> _TEXT EXCERPT_:
-.-.-
It is also possible to see behind this a tenacious and deep-rooted ambiguity about the relationship of trade and merchants to the `national interest' or `public good'. It was not just Adam Smith who thought that commercial interests were `always in some respects different from, and even opposite to that of the public'.
British expansion overseas in the eighteenth century was very publicly and visibly debated, not surprisingly given the range of interests, emotions and issues which were involved. But it was the products of empire - its material bounty - which perhaps had the most tangible effects on eighteenth-century society. The previously unpublished essays in this volume - on tea and tea drinking - offer powerful reminders of this fact. It was not just a matter of the startling rapidity and scale with which tea drinking exerted its hold on all levels of British and indeed colonial American society from the late seventeenth century, although this is so striking as to deserve underlining as Lawson does. It also reflects the close relationship between, on the one hand, changes in the manners and codes of eighteenth-century society and, on the other, the spread of new habits and rituals surrounding tea drinking. This is not necessarily a new perception, but it is developed here in very interesting ways and in a manner which is impressively interdicisplinary.
One of the essays examines the forces and factors through which the state became so closely involved in the tea trade, and with such ultimately alarming consequences for the integrity of the empire. (It is perhaps one of history's neater ironies that it was one of the foremost products of empire - tea - that should have precipitated the final stages of the breach between Britain and the American colonies.) In the other essay, Lawson uses primarily pictorial and literary evidence to emphasize how far tea drinking helped to alter the choreography and pattern of many domestic and social lives in the eighteenth century. He raises in this context the important issue of how we perceive changes in the role and status of women in eighteenth century Britain, adding his voice to several others which have been critical recently of accounts of gender relations which appear to project backwards patterns and ideas which may have much greater applicability to the nineteenth century. He refers gently at one point to `errors of omission' in the way historians have presented the way women lived in the eighteenth century (XV, p 18). Many contemporaries were deeply worried about the feminization of much cultural life and leisure in the eighteenth century. The mania for tea drinking, and women's mastery of the rituals surrounding tea drinking, which crossed the boundaries of public and private, can be seen as a powerful symbol and facet of this development. Unlike historians of eighteenth-century France or North America, British historians have been comparatively slow in pursuing in detail the ways in which the developing public sphere or spheres in eighteenth-century Britain were gendered. Yet it is an area of investigation that holds much promise; future research is also likely to disrupt loose generalizations about a hardening of divisions between private and public spheres in this period and the increasing exclusion of women from the latter.
-.-.-
> _LIST OF TASKS_:
• A. Answer these questions from the passage on tea and eighteenth-century Britain:
(i) Who is quoted as saying that commercial interests were always in some respects different from, and even opposite to, that of the public?
(ii) What kinds of evidence does Lawson mainly use in the other essay?
(iii) Historians of which places are described as having pursued the gendering of public spheres more than British historians have?
• B. Name every country or region mentioned in the passage on tea and eighteenth-century Britain, listing each one only once.
• C. Continue the passage on tea and eighteenth-century Britain from the point where it stops.

> _GIVEN MATERIAL_:
-.-.-
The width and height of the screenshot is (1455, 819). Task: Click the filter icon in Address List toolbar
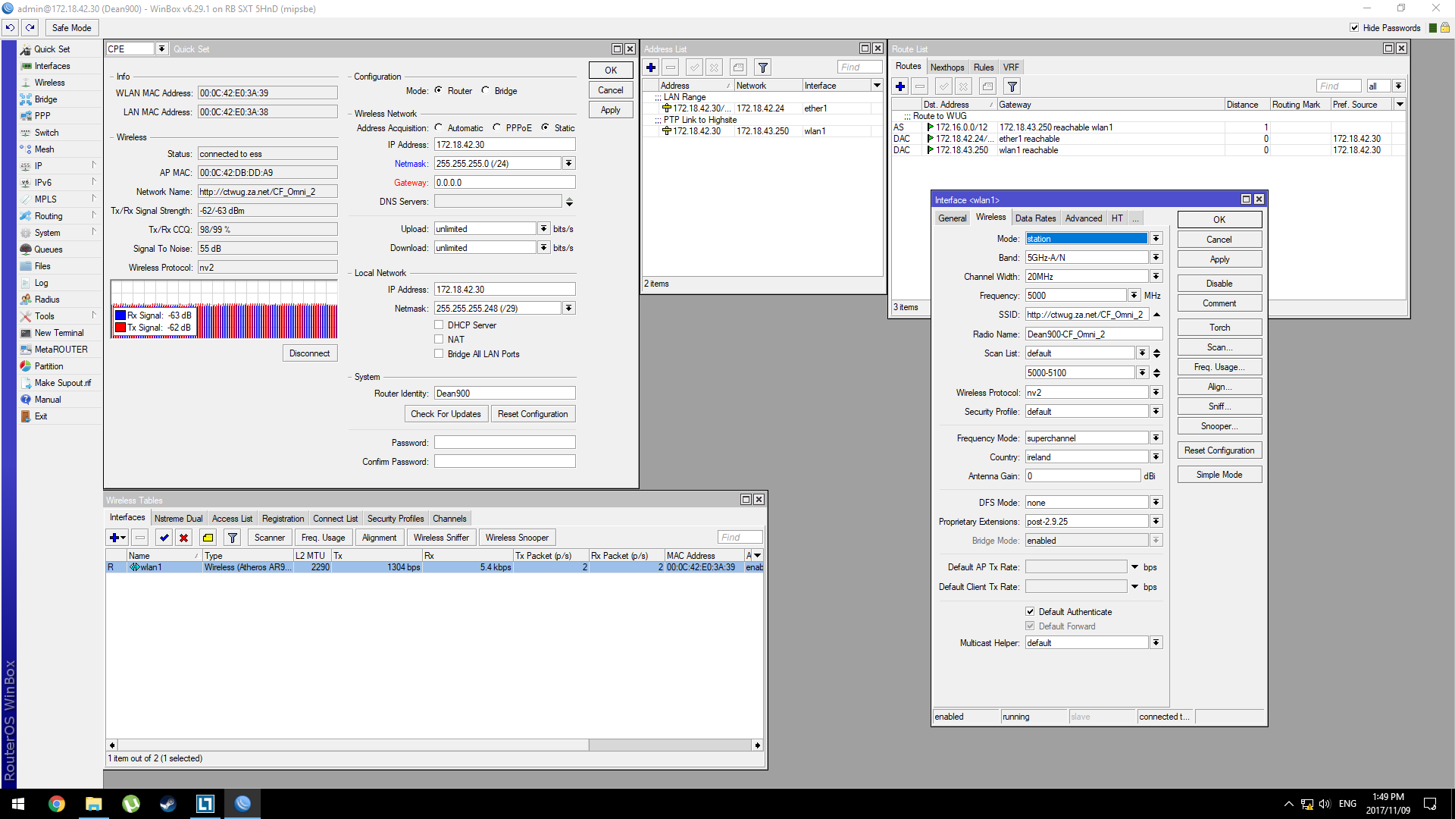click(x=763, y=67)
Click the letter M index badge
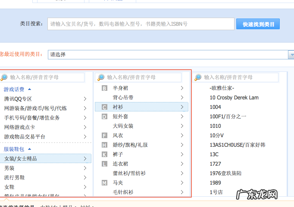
-.-.-
> _RESULTS OF THE TASKS_:
• A.
(i) Adam Smith.
(ii) Pictorial and literary evidence.
(iii) Eighteenth-century France and North America.

• B. Britain, the American colonies, France, North America.

• C.
It is appropriate that this review should end with a few words about Philip Lawson. I never met him, and reading this volume it was something I increasingly regretted. It is a fitting testament to his many qualities, strongly conveying the breadth and subtlety of his scholarship, as well as his technical skills as a historian. Several personal qualities also shine through, notably a powerful intellectual honesty and a deep commitment to a progressive and positive vision of his subject. By bringing together many of Lawson's articles and essays, this volume serves a very useful purpose. It is an important book and deserves a broad readership.